This Spring I took some friends to the Qi Lai Shan Shi Feng Tea Factory, the source of our Qi Lai Shan High Mountain tea. Qi Lai Shan is a newer and very small high elevation tea production area in Nantou county consisting of only about 5 small factories. The tea fields are at an elevation of 2050m, pushing them into a category reserved for only the highest elevation teas in Taiwan.
Getting there was an adventure. It was probably the scariest "road" I've ever been on. It was more of a mule trail paved in concrete. They don't even have mules in Taiwan. Some of the turns were so sharp that you had to make a potentially deadly three-point-turn just to get around them. A small miscalculation of gas or brake would send your vehicle over the edge. My companions who were visiting from Germany were terrified.
We made it to the factory just before dark. It turns out we had come in on the wrong road! Anyway we made alive, and just in time for a couple rounds of last year's excellent spring tea before a gracious dinner with the farm staff and management. We resumed drinking tea after dinner. This time we drank the farm boss Mr. Cai's personal stash (even though he was in Taipei on business) of winter tea which had sold out days after it was produced. Then we had some of their exclusive, high quality, small batch high mountain black tea. It's very good. It's only made in the summer from the tippy sprouts, so the amount is very small.
I have a good connection with Mr. Cai, the farm's owner. We had met at a few tea expos in Taiwan and we really get along well. He's very friendly and immediately took a liking to me and is always very excited when we meet. He even told me that if he had a daughter, that he would want to marry her to me. I take that as a compliment!Thanks to our good connection with Mr. Cai we were generously offered a very comfortable room in which to stay the night. My companions had already booked a room in Puli for the night but since we were all terrified at driving back on that dangerous back road we came in on, we made some calls to try to cancel the reservations. Besides, we really wanted to stick around till the morning so we could make the 45 minute drive up to the tea fields and see the beautiful fluorescent green sprouts that were days away from harvest. Luckily things worked out in our favor and we went to bed early so we could go see the tea fields first thing the next morning.

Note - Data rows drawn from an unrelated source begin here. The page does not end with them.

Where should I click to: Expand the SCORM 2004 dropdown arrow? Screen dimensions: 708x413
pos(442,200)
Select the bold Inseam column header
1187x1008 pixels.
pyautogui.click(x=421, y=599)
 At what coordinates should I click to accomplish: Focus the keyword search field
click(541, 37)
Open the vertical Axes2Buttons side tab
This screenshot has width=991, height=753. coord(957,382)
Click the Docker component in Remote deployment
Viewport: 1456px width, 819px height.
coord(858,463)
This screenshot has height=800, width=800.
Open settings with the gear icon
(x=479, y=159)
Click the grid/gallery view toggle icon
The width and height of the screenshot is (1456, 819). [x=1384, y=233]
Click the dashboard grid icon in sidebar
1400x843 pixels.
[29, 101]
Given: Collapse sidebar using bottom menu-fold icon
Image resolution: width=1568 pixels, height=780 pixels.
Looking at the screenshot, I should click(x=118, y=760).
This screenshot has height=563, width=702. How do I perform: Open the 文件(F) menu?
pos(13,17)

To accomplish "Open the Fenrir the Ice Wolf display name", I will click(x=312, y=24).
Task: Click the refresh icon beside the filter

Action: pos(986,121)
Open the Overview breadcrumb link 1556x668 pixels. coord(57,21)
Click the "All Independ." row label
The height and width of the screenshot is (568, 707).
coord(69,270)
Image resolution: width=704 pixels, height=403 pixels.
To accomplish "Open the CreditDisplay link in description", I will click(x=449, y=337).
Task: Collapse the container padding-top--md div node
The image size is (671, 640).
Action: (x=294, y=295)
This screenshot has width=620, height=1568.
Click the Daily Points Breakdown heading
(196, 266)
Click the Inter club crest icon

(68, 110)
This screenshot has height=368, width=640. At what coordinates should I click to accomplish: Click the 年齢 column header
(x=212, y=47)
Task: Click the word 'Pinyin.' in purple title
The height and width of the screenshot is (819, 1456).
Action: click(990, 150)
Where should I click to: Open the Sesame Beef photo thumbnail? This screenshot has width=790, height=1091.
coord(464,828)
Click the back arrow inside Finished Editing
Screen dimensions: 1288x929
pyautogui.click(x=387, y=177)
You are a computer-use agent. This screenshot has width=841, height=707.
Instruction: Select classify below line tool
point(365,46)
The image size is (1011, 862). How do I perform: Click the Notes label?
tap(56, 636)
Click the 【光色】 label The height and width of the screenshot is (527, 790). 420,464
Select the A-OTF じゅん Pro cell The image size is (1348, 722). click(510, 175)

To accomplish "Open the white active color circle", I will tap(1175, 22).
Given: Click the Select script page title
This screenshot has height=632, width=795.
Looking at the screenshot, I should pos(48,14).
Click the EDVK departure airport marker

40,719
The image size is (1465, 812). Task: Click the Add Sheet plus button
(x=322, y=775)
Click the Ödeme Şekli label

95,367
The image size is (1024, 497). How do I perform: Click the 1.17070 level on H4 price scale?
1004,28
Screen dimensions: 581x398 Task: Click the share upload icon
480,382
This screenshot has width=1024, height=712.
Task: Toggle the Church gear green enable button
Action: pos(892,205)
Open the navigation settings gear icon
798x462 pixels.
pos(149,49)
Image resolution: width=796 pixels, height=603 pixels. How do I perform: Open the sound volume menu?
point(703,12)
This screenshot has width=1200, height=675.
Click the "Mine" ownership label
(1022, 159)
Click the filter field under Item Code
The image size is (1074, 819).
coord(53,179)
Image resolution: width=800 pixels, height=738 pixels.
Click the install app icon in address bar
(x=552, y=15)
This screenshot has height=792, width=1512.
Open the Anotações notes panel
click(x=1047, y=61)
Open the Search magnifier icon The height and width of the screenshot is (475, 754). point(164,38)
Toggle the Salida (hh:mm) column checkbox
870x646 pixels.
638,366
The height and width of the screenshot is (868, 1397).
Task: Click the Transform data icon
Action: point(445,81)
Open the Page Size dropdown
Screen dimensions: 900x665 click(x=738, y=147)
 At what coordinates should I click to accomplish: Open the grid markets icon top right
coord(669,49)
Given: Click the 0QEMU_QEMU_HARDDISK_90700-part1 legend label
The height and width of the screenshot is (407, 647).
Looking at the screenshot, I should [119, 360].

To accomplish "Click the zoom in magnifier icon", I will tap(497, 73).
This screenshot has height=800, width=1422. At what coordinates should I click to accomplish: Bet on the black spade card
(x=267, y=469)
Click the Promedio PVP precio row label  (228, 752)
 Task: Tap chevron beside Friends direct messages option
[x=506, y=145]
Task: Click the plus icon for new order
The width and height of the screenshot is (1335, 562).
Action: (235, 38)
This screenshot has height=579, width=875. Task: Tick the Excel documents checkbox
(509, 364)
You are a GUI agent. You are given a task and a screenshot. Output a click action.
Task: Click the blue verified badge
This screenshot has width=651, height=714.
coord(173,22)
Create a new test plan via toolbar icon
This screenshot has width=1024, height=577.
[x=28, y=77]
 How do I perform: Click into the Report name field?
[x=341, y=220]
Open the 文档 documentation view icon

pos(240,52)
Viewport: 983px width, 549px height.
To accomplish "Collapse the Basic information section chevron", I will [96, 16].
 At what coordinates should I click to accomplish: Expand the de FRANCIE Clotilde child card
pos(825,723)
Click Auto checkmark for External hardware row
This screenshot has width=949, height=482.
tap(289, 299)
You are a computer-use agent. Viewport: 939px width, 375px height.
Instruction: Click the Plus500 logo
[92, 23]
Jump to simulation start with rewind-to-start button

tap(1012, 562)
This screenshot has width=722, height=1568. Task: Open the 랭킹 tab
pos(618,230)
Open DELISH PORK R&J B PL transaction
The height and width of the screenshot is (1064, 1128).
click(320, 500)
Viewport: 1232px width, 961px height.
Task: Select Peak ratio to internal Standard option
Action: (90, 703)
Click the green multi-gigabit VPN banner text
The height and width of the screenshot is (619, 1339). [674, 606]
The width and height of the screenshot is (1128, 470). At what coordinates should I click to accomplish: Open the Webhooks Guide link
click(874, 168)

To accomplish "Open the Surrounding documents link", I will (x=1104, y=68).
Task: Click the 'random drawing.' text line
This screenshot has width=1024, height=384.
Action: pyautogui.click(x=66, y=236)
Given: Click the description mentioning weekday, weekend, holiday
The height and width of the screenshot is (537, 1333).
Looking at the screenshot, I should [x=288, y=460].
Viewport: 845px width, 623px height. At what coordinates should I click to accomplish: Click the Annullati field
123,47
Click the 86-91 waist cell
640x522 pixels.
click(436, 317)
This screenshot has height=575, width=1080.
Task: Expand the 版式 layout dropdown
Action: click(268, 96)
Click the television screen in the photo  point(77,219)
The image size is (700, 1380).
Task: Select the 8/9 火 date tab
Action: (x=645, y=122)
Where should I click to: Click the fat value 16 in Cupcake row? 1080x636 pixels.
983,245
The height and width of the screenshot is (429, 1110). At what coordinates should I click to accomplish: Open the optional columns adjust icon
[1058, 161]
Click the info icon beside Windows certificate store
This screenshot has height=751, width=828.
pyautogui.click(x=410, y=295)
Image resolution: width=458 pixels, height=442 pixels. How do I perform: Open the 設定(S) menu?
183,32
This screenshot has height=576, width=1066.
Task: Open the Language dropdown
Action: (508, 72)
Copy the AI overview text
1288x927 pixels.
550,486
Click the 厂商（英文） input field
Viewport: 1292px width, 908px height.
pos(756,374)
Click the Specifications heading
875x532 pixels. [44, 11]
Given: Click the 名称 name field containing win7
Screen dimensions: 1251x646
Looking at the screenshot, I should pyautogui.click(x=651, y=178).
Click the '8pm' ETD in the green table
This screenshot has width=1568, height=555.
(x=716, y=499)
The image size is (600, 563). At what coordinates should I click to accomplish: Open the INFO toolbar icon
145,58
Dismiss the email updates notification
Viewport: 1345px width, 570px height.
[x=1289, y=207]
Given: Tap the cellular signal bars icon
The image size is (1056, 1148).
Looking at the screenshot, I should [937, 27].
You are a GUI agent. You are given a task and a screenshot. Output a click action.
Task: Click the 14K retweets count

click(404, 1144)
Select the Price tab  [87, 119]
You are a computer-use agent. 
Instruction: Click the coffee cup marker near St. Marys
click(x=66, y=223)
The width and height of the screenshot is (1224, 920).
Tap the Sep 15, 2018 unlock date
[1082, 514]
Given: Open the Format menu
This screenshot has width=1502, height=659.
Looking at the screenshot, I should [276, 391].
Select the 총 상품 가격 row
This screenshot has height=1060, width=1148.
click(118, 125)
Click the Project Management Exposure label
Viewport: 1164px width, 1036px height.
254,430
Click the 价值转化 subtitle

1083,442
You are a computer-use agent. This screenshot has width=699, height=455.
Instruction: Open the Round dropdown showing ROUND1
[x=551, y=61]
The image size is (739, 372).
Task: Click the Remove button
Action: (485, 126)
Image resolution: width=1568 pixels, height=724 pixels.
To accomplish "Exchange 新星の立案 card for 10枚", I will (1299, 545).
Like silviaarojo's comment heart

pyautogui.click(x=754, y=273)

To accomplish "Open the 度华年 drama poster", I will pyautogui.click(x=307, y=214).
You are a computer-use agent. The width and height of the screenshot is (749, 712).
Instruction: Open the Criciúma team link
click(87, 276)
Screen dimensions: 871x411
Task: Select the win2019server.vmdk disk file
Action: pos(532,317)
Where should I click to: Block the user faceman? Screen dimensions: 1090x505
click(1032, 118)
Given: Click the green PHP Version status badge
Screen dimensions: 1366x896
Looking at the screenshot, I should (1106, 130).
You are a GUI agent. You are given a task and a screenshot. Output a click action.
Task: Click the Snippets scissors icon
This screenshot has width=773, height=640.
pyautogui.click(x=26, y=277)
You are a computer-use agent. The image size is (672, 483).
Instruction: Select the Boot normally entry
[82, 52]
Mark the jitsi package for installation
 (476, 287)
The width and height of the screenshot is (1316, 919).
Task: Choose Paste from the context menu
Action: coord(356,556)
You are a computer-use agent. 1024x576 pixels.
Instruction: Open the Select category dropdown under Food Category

The road up to the tea fields was just as scary as the road we had come in on the previous evening. It was of some comfort that we were in a 4-wheel drive, rather than the Toyota Corolla we had driven in. On the 1000m climb up to the tea fields we passed through groves of ancient trees, colorful, rare birds and past Taiwanese aboriginal people who were riding down the mountain on motorcycles.
The tea fields were spectacular, as was the view from our vantage point at 2000m above sea level. The bright green sprouts were jutting above the sea of darker green older leaves. The tea bushes were full of new spring shoots and within days of being harvested. It is crucial that the leaves are harvested at just the right time for optimum flavor. There's a 3 day window to pick the leaves. If they're plucked too early the tender new growth will produce bitter tea, if they're plucked too late they're too old.
The tea is currently being picked and we'll be getting the first samples in the mail within a few days. We're anxiously anticipating it's arrival of the spring tea as this year was a snow year in Taiwan. Snow years are legendary for producing great tea!